→ **ARTICLE**

########################################

Reduce Dept - If your dept level is more than 36% of your income then you will need to reduce some of your dept's. Types of dept include, student loans, mortgages or other home loans, car payments, credit card balances etc. Debt repayment should form part of your budget.
Control Your Expenses - That old saying count the penny's and the dollars will follow can be true. Example, all those little expenses that you just ignore and see if you can cut back. For example, what about that cup of coffee you purchase every morning from the local coffee house.
Make more Money - If you cannot reduce your dept level then the other way of obtaining the mortgage you want is to increase your income. For example, you may have a take-on a part time job.
Save for a Down-payment - In order to obtain a good mortgage rate you will need to save for a down-payment. The basic rule is the more money you put down the better the rate. If you could put 20% down then that would the ideal situation.
Create a Slush Fund - When you move into your new home the chances are you will have some unforeseen expenses. For example, you may need new carpet or curtains etc. Put some money away each month to cover these potential costs.

########################################

→ **EXCERPTED RECORDS**
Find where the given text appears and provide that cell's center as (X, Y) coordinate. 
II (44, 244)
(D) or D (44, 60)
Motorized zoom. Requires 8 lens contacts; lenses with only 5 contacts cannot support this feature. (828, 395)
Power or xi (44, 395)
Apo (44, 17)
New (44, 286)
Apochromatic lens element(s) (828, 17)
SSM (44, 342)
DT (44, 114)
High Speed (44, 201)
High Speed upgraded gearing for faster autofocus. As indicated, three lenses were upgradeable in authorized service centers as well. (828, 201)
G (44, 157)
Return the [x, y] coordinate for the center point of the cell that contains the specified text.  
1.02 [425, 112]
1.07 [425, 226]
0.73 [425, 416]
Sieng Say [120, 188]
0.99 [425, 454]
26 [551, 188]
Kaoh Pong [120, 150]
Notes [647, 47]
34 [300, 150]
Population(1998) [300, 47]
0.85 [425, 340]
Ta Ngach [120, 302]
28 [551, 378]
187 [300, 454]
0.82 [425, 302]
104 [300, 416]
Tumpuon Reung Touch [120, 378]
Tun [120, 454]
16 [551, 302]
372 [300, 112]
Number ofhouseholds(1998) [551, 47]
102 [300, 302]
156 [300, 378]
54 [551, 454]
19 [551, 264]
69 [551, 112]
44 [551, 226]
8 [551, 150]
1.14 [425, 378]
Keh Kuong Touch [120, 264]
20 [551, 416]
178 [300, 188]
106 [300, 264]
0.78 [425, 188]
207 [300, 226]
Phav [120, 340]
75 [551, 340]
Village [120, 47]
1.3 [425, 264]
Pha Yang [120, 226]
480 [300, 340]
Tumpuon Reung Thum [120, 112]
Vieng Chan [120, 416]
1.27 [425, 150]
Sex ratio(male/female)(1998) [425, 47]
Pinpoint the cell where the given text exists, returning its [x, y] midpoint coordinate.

########################################

→ **THE TASKS**
[1] In the mortgage tips, what does the basic rule say about down payments and mortgage rates?
[2] From the mortgage tips, set down the part that opens with the words containing "Make more Money" and closes with "the ideal situation.", with no changes.

→ **RESULTS**
[1] The more money you put down, the better the rate.

[2]
Make more Money - If you cannot reduce your dept level then the other way of obtaining the mortgage you want is to increase your income. For example, you may have a take-on a part time job.
Save for a Down-payment - In order to obtain a good mortgage rate you will need to save for a down-payment. The basic rule is the more money you put down the better the rate. If you could put 20% down then that would the ideal situation.